James et al utilized intraoperative external anal sphincter muscle EMG in 10 patients with spinal dysraphism: four patients with tethered cord syndrome, three with lipomeningocele, and three with other miscellaneous diagnoses. These children ranged in age from 3 weeks to 15 years. Using general anesthesia with the patient in a prone position, an anal plug or catheter containing an electrode or needle electrodes was placed in the anal sphincter muscle for recording purposes. During dissection, tissues suspected of containing nerve roots close to the conus were stimulated. If contraction of the anal sphincter muscle occurred, meticulous care was undertaken to preserve these structures. No patient deteriorated postoperatively and two noted improvement.

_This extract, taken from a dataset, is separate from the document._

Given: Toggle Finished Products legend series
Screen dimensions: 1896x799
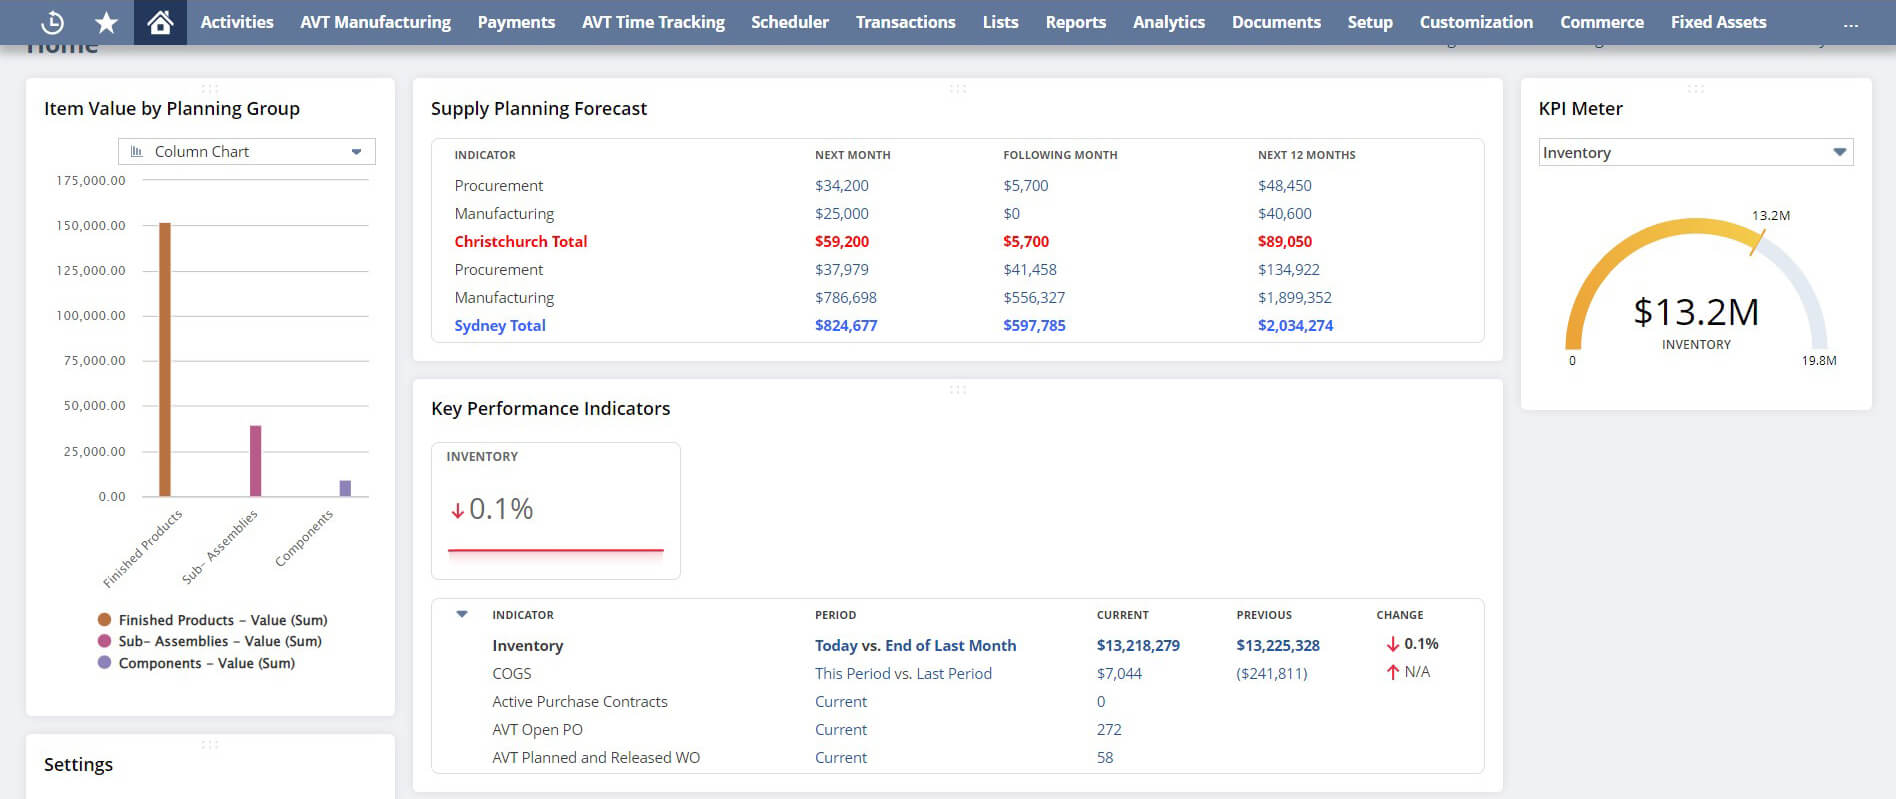Looking at the screenshot, I should click(104, 620).
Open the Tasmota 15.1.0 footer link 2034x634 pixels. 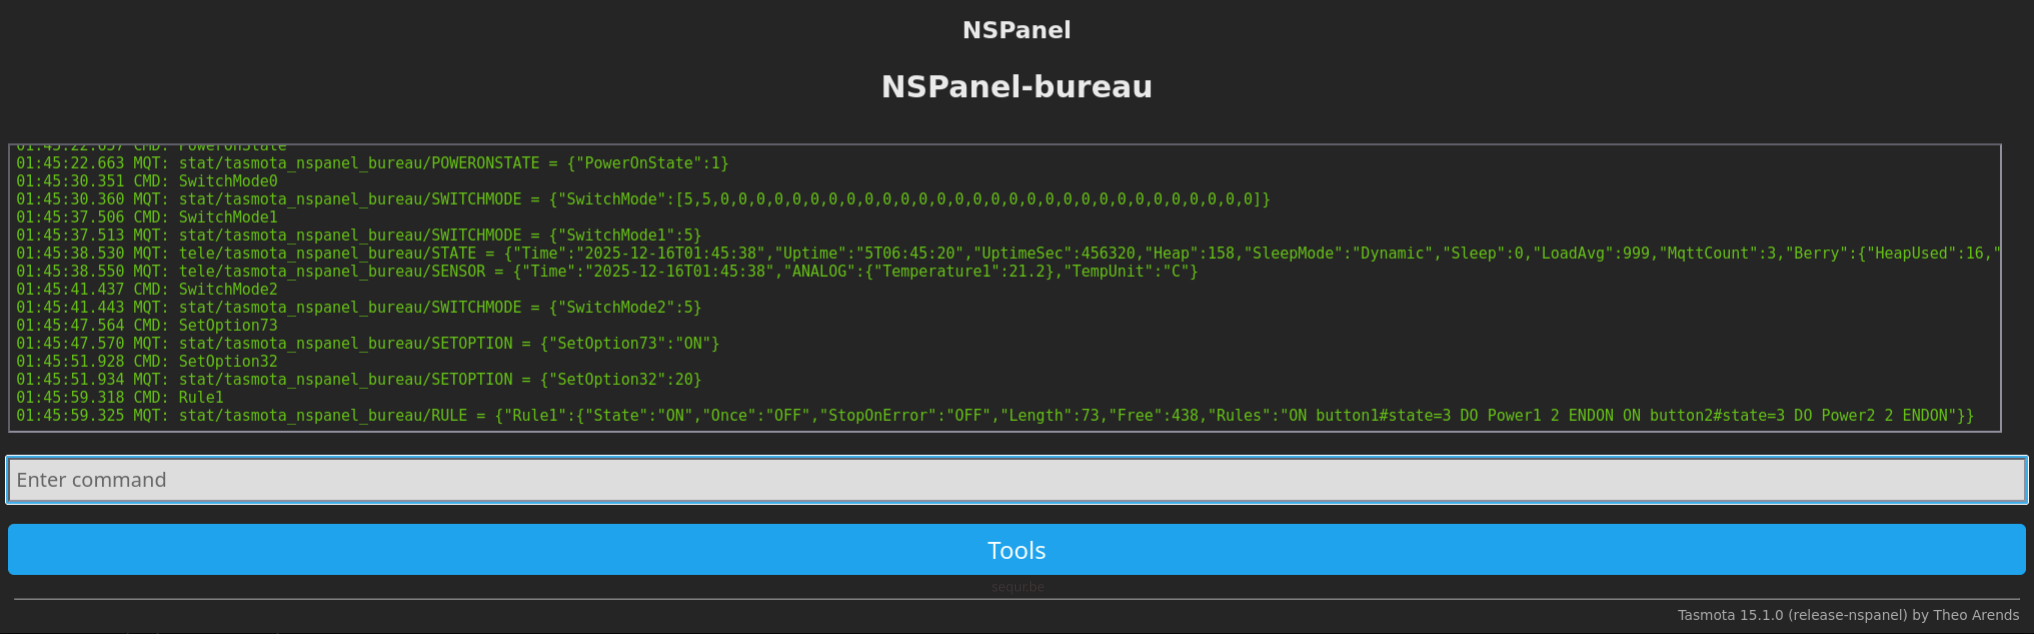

Pang modified this technique by directly recording the "squeeze pressure" using a pressure-sensitive balloon inserted into the anal canal. There is a rationale for using "squeeze pressure": it had earlier been noted that there is a direct relationship between anal sphincter muscle integrated EMG and anal canal pressure measurements with an anal balloon. Pang used a double-lumen balloon catheter ordinarily used for intraluminal angioplasty. The balloon does not deform at high pressures so there is a high degree of sensitivity. The stimulation was done with a disposable monopolar nerve locator stimulator ring and three current intensities: 0.5 (usually sufficient for infants and small children), 1.0, and 2.0 mA. If a sacral root was stimulated and the external anal sphincter muscle contracted, the combined stimulus artefact and spike wave on the pressure tracing was easily recorded. During stimulation, the cerebrospinal fluid had to be continuously suctioned to prevent current dispersion. Pressure responses with unilateral S2, S3, or S4 root stimulation generally generated pressures >40-75 torr, even in plantar flexion of the foot without pressure change. Stimulation of the filum terminale and nonneural tissues always produced stimulus artefact without a pressure wave. Pang found this technique useful in several circumstances: 1) identifying sacral roots embedded in intradural lipoma; 2) identifying the junction between functional conus and intramedullary lipoma; 3) differentiating an elongated conus medullaris from a thickened filum terminale; and 4) identifying thickened adhesions (from previous myelomeningocele repair) and sacral roots. The more severely impaired the child or the more complex the disorder, the more the monitoring is needed to prevent nerve root injury, but also the more difficult it is to get satisfactory tracings because the sphincter muscles are paralyzed, and arachnoiditis makes the recording procedures technically much more difficult. In summary, the S2, S3, and S4 roots, and the conus can be differentiated from the S1 and lumbar roots, the filum, lipoma, fibrous adhesions, and other nonfunctional fibroneural bands.

Summary

There are several neurophysiological techniques available to the clinician to aid in the diagnosis and management of the patient with tethered cord syndrome: SSEP-PTN, SSEPPuN, urodynamics, and EMG. An understanding of the developmental anatomy, the functional anatomy of evoked potentials, EMG, and urodynamics enhance the ability to care for these patients.